Variable Temperature In Situ Neutron Powder Diffraction and Conductivity Studies of Undoped HoNbO4 and HoTaO4

Neutron powder diffraction data has been used to quantify the monoclinic (space group I2/a) to tetragonal (I4(1)/a) phase transition that occurs at 775 degrees C in HoNbO4 and 1300 degrees C in HoTaO4. In both cases, deviation from second-order behavior is evident. The LnTaO(4) (Ln = Tb-Er) family of oxides has the potential to adopt one of monoclinic, I2/a or P2/c, structures depending on the synthesis conditions. The monoclinic P2/c polymorph of HoTaO4 undergoes an irreversible first-order phase transition to the high-temperature I4(1)/a scheelite-type structure upon heating, with the monoclinic I2/a phase recovered upon cooling.

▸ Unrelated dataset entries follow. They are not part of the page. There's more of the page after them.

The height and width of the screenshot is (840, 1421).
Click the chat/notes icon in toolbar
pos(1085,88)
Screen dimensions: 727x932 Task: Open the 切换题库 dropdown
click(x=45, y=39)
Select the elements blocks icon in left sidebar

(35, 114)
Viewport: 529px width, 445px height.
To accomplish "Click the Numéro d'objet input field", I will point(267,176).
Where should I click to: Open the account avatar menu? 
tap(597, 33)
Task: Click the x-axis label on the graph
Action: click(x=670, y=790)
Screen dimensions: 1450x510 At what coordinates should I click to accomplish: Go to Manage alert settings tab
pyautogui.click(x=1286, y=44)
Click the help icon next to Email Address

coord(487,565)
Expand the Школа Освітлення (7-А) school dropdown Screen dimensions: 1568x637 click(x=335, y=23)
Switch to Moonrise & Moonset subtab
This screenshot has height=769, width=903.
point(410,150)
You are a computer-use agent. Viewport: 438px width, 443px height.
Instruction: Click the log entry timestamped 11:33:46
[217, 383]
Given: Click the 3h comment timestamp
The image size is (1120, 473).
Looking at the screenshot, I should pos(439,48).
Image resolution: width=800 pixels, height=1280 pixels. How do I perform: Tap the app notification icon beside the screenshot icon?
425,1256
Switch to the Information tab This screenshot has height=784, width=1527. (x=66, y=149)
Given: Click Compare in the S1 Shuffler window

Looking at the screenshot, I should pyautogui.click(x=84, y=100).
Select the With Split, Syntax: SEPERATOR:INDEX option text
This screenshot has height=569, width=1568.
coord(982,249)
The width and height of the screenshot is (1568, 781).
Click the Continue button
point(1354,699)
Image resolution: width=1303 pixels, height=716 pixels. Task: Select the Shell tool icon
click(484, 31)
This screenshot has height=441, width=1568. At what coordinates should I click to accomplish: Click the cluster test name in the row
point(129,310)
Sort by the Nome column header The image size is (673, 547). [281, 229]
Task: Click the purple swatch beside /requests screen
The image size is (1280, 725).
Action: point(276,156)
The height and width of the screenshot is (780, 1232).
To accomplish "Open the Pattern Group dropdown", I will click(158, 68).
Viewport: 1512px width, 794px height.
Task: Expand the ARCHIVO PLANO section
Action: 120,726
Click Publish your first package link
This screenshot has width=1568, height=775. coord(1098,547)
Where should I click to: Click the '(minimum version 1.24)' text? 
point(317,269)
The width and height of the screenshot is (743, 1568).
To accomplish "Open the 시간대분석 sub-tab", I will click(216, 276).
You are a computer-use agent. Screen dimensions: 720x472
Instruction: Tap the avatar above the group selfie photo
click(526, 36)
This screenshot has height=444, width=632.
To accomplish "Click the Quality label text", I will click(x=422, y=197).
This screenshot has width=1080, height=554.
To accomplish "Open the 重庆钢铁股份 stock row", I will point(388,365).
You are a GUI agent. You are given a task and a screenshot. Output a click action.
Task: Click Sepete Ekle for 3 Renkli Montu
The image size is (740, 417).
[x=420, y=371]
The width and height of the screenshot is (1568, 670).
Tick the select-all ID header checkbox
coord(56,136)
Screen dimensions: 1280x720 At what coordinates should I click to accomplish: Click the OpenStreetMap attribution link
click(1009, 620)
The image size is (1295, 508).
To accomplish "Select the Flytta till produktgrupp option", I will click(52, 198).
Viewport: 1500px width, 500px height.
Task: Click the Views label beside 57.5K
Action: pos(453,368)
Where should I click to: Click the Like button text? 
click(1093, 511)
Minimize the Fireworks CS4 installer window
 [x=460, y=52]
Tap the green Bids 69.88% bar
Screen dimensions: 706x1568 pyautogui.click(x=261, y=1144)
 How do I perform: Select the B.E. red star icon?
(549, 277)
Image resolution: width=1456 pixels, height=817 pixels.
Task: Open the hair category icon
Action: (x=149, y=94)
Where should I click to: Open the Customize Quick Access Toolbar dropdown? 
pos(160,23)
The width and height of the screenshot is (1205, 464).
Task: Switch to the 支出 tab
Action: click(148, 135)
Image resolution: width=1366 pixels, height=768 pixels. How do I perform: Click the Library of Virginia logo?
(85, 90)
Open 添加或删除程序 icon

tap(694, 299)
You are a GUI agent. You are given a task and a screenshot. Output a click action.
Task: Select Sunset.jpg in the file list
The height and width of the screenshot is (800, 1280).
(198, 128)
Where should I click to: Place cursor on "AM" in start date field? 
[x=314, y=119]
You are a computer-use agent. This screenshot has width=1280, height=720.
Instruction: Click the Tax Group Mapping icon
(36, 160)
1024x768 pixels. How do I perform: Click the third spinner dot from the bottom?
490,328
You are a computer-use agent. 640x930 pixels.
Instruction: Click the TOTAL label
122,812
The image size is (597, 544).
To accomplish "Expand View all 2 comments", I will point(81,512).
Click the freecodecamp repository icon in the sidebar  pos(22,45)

This is the first direct evidence of this irreversible phase transition and implies a maximum heating temperature to synthesize the P2/c phase for potential ionic conductivity applications. Heating a green powder mixture of Ho2O3 + Ta2O5 revealed a complex series of phase transformations, including the observation of a weberite-type Ho3TaO7 intermediate between 1200 and 1390 degrees C that was not observed upon cooling. Coupled with electrochemical impedance spectroscopy measurements, this diffraction data provides a structural model that explains the higher mobility of charge carriers in LnTaO(4) materials that can be used to identify dopants and improve their ionic conductivity and applicability. Undoped HoNbO4 and HoTaO4 are poor conductors, and the activation energy of tetragonal HoNbO4 is greater than that of the monoclinic polymorphs. Oxygen ion and proton conductivities of the undoped structures occur via interstitial oxygen sites (similar to 10(-6) S cm(-1) at 800 degrees C), providing a potential avenue to improve their application in practical devices such as solid oxide fuel cells.